- Given task -
Turn every line of the entries below into a Markdown table with two columns, "No." for the row number and "Entry Text" for the line, and leave out blank lines.
□ □ □ □ □ □ □
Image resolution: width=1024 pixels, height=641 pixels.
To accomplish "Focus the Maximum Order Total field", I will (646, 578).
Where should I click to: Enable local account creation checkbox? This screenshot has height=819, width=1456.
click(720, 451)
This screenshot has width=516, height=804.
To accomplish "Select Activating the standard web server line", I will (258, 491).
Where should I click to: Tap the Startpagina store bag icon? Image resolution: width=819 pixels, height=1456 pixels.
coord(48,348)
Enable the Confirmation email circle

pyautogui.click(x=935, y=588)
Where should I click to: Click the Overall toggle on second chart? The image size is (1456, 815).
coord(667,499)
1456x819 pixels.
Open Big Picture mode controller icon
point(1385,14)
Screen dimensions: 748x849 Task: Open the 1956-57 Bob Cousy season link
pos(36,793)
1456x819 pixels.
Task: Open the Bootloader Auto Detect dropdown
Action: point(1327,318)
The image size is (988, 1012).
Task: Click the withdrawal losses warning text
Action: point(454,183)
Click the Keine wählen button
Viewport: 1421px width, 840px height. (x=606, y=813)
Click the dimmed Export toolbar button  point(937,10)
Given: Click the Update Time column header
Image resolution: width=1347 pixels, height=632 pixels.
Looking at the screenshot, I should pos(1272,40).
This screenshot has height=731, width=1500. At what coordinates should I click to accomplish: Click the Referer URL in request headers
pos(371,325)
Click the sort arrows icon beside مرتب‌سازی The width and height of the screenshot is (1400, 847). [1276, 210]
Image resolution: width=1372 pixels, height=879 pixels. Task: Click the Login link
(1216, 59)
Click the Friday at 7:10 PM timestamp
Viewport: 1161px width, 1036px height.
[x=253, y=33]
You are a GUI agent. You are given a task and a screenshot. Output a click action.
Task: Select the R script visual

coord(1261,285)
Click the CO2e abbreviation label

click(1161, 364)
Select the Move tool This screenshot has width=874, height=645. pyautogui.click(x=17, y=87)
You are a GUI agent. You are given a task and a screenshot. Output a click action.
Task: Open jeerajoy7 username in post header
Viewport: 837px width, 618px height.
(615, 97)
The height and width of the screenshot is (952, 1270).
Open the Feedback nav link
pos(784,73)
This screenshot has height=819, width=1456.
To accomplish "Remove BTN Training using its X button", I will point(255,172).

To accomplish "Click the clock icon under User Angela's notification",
□ □ □ □ □ □ □
- Output for this exercise -
| No. | Entry Text |
|---|---|
| 1 | Image resolution: width=1024 pixels, height=641 pixels. |
| 2 | To accomplish "Focus the Maximum Order Total field", I will (646, 578). |
| 3 | Where should I click to: Enable local account creation checkbox? This screenshot has height=819, width=1456. |
| 4 | click(720, 451) |
| 5 | This screenshot has width=516, height=804. |
| 6 | To accomplish "Select Activating the standard web server line", I will (258, 491). |
| 7 | Where should I click to: Tap the Startpagina store bag icon? Image resolution: width=819 pixels, height=1456 pixels. |
| 8 | coord(48,348) |
| 9 | Enable the Confirmation email circle |
| 10 | pyautogui.click(x=935, y=588) |
| 11 | Where should I click to: Click the Overall toggle on second chart? The image size is (1456, 815). |
| 12 | coord(667,499) |
| 13 | 1456x819 pixels. |
| 14 | Open Big Picture mode controller icon |
| 15 | point(1385,14) |
| 16 | Screen dimensions: 748x849 Task: Open the 1956-57 Bob Cousy season link |
| 17 | pos(36,793) |
| 18 | 1456x819 pixels. |
| 19 | Task: Open the Bootloader Auto Detect dropdown |
| 20 | Action: point(1327,318) |
| 21 | The image size is (988, 1012). |
| 22 | Task: Click the withdrawal losses warning text |
| 23 | Action: point(454,183) |
| 24 | Click the Keine wählen button |
| 25 | Viewport: 1421px width, 840px height. (x=606, y=813) |
| 26 | Click the dimmed Export toolbar button  point(937,10) |
| 27 | Given: Click the Update Time column header |
| 28 | Image resolution: width=1347 pixels, height=632 pixels. |
| 29 | Looking at the screenshot, I should pos(1272,40). |
| 30 | This screenshot has height=731, width=1500. At what coordinates should I click to accomplish: Click the Referer URL in request headers |
| 31 | pos(371,325) |
| 32 | Click the sort arrows icon beside مرتب‌سازی The width and height of the screenshot is (1400, 847). [1276, 210] |
| 33 | Image resolution: width=1372 pixels, height=879 pixels. Task: Click the Login link |
| 34 | (1216, 59) |
| 35 | Click the Friday at 7:10 PM timestamp |
| 36 | Viewport: 1161px width, 1036px height. |
| 37 | [x=253, y=33] |
| 38 | You are a GUI agent. You are given a task and a screenshot. Output a click action. |
| 39 | Task: Select the R script visual |
| 40 | coord(1261,285) |
| 41 | Click the CO2e abbreviation label |
| 42 | click(1161, 364) |
| 43 | Select the Move tool This screenshot has width=874, height=645. pyautogui.click(x=17, y=87) |
| 44 | You are a GUI agent. You are given a task and a screenshot. Output a click action. |
| 45 | Task: Open jeerajoy7 username in post header |
| 46 | Viewport: 837px width, 618px height. |
| 47 | (615, 97) |
| 48 | The height and width of the screenshot is (952, 1270). |
| 49 | Open the Feedback nav link |
| 50 | pos(784,73) |
| 51 | This screenshot has height=819, width=1456. |
| 52 | To accomplish "Remove BTN Training using its X button", I will point(255,172). |
| 53 | To accomplish "Click the clock icon under User Angela's notification", |